Now you know me and you know I love chocolate! But I just somehow draw the line on a chocolate covered pickle! I mean, I like 'em both...but not together! Kinda makes my jaws ache just thinking about it!

Yes Sir, one thing about Texas...they can always come up with something just a little bit different! Sometimes, even a LOT different!

How about some fresh coffee this morning? No pickles, I promise!

7 comments:

Ben in Texas said...

You Rodeo Food sounds like some of the weird stuff that shows up at the START FAIR OF TEXAS Sept 30 to Oct 23 http://www.bigtex.com/sft/ They do offer some weird stuff.
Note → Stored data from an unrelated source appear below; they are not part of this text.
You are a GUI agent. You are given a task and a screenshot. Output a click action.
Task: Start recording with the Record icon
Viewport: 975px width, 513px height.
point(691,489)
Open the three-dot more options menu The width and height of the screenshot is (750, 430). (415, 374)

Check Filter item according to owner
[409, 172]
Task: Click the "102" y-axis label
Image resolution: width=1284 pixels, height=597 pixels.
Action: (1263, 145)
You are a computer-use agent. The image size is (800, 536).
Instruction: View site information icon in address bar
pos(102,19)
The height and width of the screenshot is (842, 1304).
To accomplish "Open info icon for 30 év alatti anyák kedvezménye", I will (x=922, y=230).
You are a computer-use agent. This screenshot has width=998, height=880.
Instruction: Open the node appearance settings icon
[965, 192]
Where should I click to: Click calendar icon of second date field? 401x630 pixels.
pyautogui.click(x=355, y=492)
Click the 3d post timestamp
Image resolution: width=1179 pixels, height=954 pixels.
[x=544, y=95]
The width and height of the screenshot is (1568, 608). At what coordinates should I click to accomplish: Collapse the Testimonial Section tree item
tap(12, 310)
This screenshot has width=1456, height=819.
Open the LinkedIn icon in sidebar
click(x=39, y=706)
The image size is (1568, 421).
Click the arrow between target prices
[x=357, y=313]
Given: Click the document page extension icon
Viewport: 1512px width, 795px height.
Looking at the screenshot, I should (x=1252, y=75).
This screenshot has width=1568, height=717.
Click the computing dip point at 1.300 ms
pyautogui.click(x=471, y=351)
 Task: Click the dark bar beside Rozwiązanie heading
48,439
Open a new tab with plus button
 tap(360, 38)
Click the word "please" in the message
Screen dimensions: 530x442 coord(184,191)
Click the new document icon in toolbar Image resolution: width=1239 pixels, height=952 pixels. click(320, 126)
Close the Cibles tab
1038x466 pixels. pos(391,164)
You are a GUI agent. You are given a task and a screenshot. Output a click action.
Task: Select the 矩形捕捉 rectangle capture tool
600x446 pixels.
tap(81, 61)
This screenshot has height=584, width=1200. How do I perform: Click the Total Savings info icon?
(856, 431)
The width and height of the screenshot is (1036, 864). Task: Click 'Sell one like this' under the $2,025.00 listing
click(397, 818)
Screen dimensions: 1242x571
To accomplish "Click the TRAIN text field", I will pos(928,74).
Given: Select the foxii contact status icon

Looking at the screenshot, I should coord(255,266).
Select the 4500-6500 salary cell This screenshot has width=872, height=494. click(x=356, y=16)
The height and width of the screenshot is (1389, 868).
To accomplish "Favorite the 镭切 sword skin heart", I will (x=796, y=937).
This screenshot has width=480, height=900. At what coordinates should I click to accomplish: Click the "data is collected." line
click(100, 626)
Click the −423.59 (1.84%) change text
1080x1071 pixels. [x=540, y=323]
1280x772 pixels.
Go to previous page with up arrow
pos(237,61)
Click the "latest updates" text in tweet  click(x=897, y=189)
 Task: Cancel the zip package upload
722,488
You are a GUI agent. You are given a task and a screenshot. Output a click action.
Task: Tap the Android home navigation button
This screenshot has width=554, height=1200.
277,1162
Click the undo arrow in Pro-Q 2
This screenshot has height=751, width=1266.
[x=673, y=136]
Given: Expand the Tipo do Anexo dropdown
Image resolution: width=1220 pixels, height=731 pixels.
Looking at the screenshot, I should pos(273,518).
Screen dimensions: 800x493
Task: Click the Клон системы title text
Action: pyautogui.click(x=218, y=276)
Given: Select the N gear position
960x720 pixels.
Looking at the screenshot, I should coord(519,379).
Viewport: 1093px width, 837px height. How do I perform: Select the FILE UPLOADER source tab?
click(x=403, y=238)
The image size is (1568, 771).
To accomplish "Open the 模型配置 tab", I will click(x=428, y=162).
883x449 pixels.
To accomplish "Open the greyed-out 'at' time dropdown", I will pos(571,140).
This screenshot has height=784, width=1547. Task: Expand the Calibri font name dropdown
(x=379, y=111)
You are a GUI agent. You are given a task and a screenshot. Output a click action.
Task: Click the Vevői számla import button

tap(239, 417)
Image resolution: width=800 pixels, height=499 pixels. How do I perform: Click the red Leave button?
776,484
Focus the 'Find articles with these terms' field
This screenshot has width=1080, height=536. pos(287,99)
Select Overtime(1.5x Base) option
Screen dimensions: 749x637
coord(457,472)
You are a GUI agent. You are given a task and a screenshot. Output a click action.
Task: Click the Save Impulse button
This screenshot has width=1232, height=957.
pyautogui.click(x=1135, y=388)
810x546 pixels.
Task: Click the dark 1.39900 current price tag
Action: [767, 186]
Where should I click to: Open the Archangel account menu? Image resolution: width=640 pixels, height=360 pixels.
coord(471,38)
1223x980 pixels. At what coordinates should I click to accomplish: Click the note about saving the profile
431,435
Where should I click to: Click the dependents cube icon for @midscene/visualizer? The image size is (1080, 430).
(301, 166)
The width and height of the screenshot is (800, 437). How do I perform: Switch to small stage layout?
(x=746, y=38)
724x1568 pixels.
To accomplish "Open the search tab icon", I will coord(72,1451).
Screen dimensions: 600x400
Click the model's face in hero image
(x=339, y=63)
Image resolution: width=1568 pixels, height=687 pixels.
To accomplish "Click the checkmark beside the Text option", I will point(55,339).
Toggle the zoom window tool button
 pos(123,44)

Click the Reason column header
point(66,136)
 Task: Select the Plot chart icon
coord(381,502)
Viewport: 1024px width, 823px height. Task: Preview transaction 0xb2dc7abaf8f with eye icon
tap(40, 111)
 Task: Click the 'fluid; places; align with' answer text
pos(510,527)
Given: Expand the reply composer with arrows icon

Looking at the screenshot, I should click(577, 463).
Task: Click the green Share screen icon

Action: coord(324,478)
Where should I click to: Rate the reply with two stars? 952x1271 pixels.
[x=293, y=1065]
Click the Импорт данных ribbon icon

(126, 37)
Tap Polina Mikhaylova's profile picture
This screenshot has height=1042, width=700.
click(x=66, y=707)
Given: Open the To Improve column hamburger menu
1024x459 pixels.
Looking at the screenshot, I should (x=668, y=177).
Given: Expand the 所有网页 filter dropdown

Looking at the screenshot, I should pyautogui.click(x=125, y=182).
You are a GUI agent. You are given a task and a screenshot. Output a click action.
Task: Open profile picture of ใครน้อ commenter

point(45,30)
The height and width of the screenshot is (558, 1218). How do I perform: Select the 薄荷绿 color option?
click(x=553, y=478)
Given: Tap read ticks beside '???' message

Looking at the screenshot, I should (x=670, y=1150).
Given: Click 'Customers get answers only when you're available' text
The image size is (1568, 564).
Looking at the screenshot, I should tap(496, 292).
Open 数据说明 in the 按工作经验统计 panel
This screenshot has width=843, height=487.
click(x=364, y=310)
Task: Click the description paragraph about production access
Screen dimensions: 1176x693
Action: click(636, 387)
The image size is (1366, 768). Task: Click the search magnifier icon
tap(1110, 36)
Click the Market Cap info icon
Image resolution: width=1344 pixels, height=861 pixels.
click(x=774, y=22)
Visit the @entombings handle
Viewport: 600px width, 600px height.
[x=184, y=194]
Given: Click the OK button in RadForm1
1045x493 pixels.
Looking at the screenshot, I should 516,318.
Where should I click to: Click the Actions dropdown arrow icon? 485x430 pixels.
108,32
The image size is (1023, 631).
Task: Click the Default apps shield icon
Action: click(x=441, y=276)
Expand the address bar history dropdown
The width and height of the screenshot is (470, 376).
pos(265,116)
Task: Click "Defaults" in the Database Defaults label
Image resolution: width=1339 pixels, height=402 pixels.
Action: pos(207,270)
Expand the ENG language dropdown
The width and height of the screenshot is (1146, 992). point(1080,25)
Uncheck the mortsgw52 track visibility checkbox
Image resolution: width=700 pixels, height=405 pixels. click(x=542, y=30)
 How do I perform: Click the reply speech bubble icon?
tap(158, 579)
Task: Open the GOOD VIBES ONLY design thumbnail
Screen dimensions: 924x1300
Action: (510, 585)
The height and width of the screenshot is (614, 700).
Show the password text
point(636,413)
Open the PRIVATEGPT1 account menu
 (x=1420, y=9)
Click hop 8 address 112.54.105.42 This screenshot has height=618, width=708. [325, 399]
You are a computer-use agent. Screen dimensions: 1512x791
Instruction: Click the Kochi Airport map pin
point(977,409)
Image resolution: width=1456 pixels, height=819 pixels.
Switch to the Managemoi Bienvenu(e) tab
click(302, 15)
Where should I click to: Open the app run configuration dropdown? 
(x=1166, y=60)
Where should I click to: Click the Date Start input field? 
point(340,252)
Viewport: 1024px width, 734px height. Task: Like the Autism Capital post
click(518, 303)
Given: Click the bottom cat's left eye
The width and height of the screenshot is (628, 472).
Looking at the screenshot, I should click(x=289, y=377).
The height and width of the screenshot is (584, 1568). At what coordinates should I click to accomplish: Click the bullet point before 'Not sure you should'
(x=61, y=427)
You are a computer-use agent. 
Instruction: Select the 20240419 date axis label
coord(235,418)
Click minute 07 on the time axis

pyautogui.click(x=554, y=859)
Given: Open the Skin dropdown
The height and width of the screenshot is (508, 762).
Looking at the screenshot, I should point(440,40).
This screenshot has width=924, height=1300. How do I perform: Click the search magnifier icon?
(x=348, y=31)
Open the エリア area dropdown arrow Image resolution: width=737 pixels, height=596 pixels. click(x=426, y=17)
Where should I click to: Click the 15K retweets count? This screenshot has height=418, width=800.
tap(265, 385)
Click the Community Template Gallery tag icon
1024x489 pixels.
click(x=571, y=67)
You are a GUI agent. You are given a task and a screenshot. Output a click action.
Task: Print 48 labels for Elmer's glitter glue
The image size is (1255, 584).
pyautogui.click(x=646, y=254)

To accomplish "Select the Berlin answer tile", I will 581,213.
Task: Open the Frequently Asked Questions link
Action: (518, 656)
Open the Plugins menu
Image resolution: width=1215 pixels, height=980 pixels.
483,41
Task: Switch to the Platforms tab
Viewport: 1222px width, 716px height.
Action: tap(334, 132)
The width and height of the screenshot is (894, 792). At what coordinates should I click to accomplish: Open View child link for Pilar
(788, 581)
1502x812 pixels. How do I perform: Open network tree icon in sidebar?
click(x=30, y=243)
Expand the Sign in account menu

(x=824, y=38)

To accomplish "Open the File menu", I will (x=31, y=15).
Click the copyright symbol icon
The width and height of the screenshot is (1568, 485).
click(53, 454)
But my first food at the Fair HAS to be Fletcher's Corn Dog absolutely the best!!! Fresh out of the fryer with mustard!!!

Dizzy-Dick said...

You know, Jim, that pickle thing sounds good, as does the meat-ball sub. The last time I was at the rodeo was the spring of 1981 and Don Williams was the entertainer. He was my favorite.

Mechanic in Illinois said...

How about chocolate covered tomatos, the little cherry kind. They're the right size. All this talk about food is making me hungry. I think I'll have a venison summer sausage sandwich. Thanks for the story and have a great Wednesday.

Bob from Athens said...

How about deep fried coffee in a chocolate cup? now that would be ahh something to look forward to!

HermitJim said...

Hey Ben...
I'm sure that some of the same vendors show up at the rodeos and the state fair!

Probably have a circuit that they follow.

I do like the sound of the sub, but that's a LOT of sandwich!

Thanks for coming by today!


Hey Dizzy...
I can understand Don Williams at the rodeo, but Janet Jackson? I don't think so...!

I really like Don Williams and would consider him worth the price of a ticket!

I appreciate you coming by today!


Hey Mechanic...
I don't think anyone has come up with that one yet! Maybe you should start making and selling them!

Thanks, my friend, for coming by today!

HermitJim said...

Hey Bob...
I'd be willing to try that one!

Wonder if the chocolate cup would leave a ring on the tablecloth?

Oh well, I don't use a tablecloth anyway, so it really doesn't matter!

Thanks for coming by today!

Marjie said...

Pickles have no business in the same sentence, or even the same paragraph, with chocolate, much less combined! This is one scary food, to me at least. I think I'll go find some nice plain chocolate now.